(675c) Multiscale Modeling of Monoclonal Antibody (mAb) Production and Glycosylation in a Chinese Hamster Ovary (CHO) Cell Culture Process

Authors: 
Luo, Y., University of Delaware
Price, J. V., University of Delaware
Lovelett, R. J., Princeton University
Radhakrishnan, D., University of Delaware
Barnthouse, K., Janssen Research and Development
Schaefer, E., Janssen Pharmaceutical Companies of Johnson and Johnson
Hu, P., Janssen Research and Development
Lee, K. H., University of Delaware
Shivappa, R., Janssen Research and Development
Ogunnaike, B. A., University of Delaware
The production of recombinant therapeutic monoclonal antibodies (mAbs) using cultured mammalian cells accounts for approximately $80 billion in global sales annually. These antibodies are often produced using Chinese hamster ovary (CHO) cell lines that execute the necessary post-translational modifications (e.g., glycosylation) for the drug to be therapeutically efficacious. Glycosylation is an intracellular, enzymatic process by which glycans (i.e., sugar molecules) are attached to a specific location on the antibody. The structure of the glycans attached to the mAb affects the therapeutic function of the molecule, making glycan distribution a critical quality attribute. Consequently, the ability to predict how variations in process conditions affect both product formation and glycosylation is important from both a process development and process control viewpoint. A multiscale, mathematical model describing CHO cell growth and antibody production was developed in MATLAB to provide a quantitative understanding of how to manipulate a cell culture process to improve antibody titer and control glycosylation effectively.
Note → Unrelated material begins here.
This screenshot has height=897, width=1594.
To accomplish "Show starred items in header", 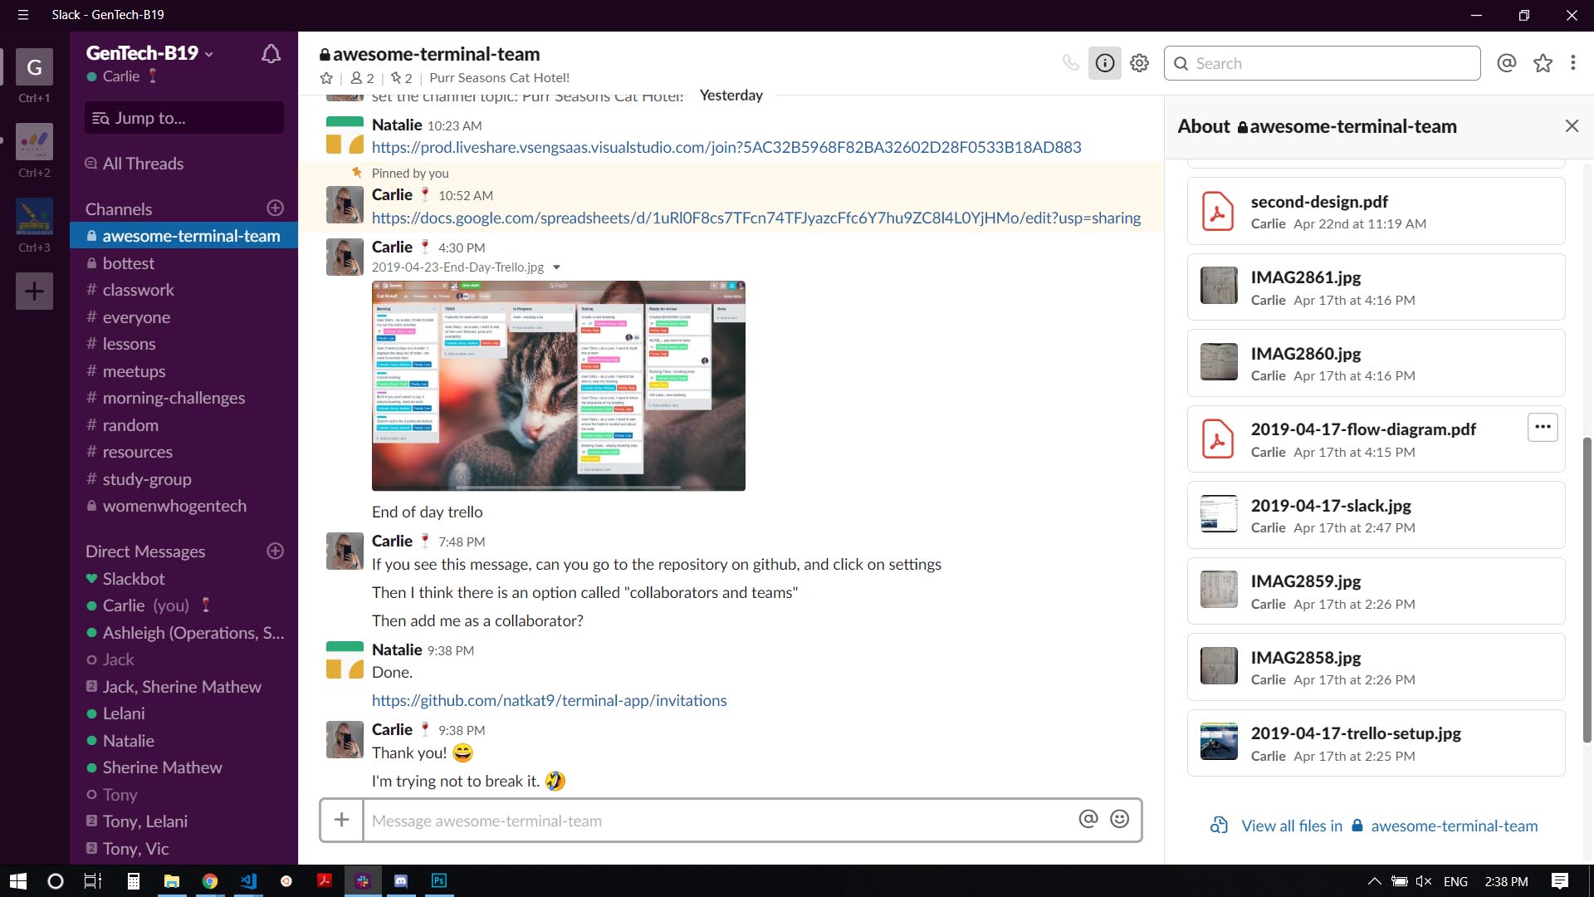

At the macroscopic (bioreactor) scale, the model uses Monod growth kinetics to describe cell growth, nutrient/metabolite concentrations, and mAb production; at the microscopic (antibody) scale, the glycosylation process in the Golgi apparatus is modeled using a reaction network governed by the Michaelis–Menten enzyme kinetics. Although both macro- and micro-scale processes are dynamic, disparate time scales make it possible to solve the (fast) glycosylation model as a static function of the (slowly changing) macro-scale state variables. In this multidisciplinary study, we will present a design of experiments (DoE) approach for (1) identifying significant factors affecting glycosylation—including concentrations of asparagine, glutamate, and copper in the media, and (2) using these factors as process inputs. Model predictions are validated against an independent data set from a representative industrial mammalian cell culture process. Ultimately, the models we discuss will improve process development time by identifying media components and/or process parameters that are most influential to glycosylation during antibody production and will be valuable for designing robust, model-based control systems for the production of biopharmaceuticals.